■ WORK REQUIRED
Given the records that follow, return each one verbatim.

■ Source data

______

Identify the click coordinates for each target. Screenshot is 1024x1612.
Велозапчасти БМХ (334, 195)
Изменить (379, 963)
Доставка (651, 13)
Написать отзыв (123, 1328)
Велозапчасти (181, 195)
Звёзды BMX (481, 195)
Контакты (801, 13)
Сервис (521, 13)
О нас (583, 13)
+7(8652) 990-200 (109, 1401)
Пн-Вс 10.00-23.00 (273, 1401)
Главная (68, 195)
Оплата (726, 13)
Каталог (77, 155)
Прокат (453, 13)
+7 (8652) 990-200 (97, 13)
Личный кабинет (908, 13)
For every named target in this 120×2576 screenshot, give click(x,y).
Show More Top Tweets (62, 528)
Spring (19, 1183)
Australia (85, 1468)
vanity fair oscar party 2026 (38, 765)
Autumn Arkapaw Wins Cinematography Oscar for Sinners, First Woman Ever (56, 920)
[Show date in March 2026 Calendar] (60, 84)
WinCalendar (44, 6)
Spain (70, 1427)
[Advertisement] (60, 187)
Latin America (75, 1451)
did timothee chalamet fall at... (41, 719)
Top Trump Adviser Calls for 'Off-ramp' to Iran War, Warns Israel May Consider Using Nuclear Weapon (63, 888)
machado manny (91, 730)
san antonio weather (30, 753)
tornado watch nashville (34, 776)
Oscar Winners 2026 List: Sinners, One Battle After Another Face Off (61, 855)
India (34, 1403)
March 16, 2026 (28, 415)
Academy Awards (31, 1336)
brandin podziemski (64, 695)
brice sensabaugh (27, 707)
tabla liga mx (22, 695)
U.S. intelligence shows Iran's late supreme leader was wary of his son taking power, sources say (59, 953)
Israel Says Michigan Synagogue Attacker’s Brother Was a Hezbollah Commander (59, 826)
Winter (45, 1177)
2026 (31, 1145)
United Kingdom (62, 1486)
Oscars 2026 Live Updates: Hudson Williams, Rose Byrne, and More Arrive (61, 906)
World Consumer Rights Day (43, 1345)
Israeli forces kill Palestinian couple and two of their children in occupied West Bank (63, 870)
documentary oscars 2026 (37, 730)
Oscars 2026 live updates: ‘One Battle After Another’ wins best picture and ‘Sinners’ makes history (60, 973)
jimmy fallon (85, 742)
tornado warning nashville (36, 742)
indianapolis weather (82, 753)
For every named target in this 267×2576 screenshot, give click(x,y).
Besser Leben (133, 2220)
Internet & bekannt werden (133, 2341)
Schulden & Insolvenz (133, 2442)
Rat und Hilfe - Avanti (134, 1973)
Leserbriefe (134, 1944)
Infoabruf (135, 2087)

______

■ RESULT
Identify the click coordinates for each target. Screenshot is 1024x1612.
Велозапчасти БМХ (334, 195)
Изменить (379, 963)
Доставка (651, 13)
Написать отзыв (123, 1328)
Велозапчасти (181, 195)
Звёзды BMX (481, 195)
Контакты (801, 13)
Сервис (521, 13)
О нас (583, 13)
+7(8652) 990-200 (109, 1401)
Пн-Вс 10.00-23.00 (273, 1401)
Главная (68, 195)
Оплата (726, 13)
Каталог (77, 155)
Прокат (453, 13)
+7 (8652) 990-200 (97, 13)
Личный кабинет (908, 13)
For every named target in this 120×2576 screenshot, give click(x,y).
Show More Top Tweets (62, 528)
Spring (19, 1183)
Australia (85, 1468)
vanity fair oscar party 2026 (38, 765)
Autumn Arkapaw Wins Cinematography Oscar for Sinners, First Woman Ever (56, 920)
[Show date in March 2026 Calendar] (60, 84)
WinCalendar (44, 6)
Spain (70, 1427)
[Advertisement] (60, 187)
Latin America (75, 1451)
did timothee chalamet fall at... (41, 719)
Top Trump Adviser Calls for 'Off-ramp' to Iran War, Warns Israel May Consider Using Nuclear Weapon (63, 888)
machado manny (91, 730)
san antonio weather (30, 753)
tornado watch nashville (34, 776)
Oscar Winners 2026 List: Sinners, One Battle After Another Face Off (61, 855)
India (34, 1403)
March 16, 2026 (28, 415)
Academy Awards (31, 1336)
brandin podziemski (64, 695)
brice sensabaugh (27, 707)
tabla liga mx (22, 695)
U.S. intelligence shows Iran's late supreme leader was wary of his son taking power, sources say (59, 953)
Israel Says Michigan Synagogue Attacker’s Brother Was a Hezbollah Commander (59, 826)
Winter (45, 1177)
2026 (31, 1145)
United Kingdom (62, 1486)
Oscars 2026 Live Updates: Hudson Williams, Rose Byrne, and More Arrive (61, 906)
World Consumer Rights Day (43, 1345)
Israeli forces kill Palestinian couple and two of their children in occupied West Bank (63, 870)
documentary oscars 2026 (37, 730)
Oscars 2026 live updates: ‘One Battle After Another’ wins best picture and ‘Sinners’ makes history (60, 973)
jimmy fallon (85, 742)
tornado warning nashville (36, 742)
indianapolis weather (82, 753)
For every named target in this 267×2576 screenshot, give click(x,y).
Besser Leben (133, 2220)
Internet & bekannt werden (133, 2341)
Schulden & Insolvenz (133, 2442)
Rat und Hilfe - Avanti (134, 1973)
Leserbriefe (134, 1944)
Infoabruf (135, 2087)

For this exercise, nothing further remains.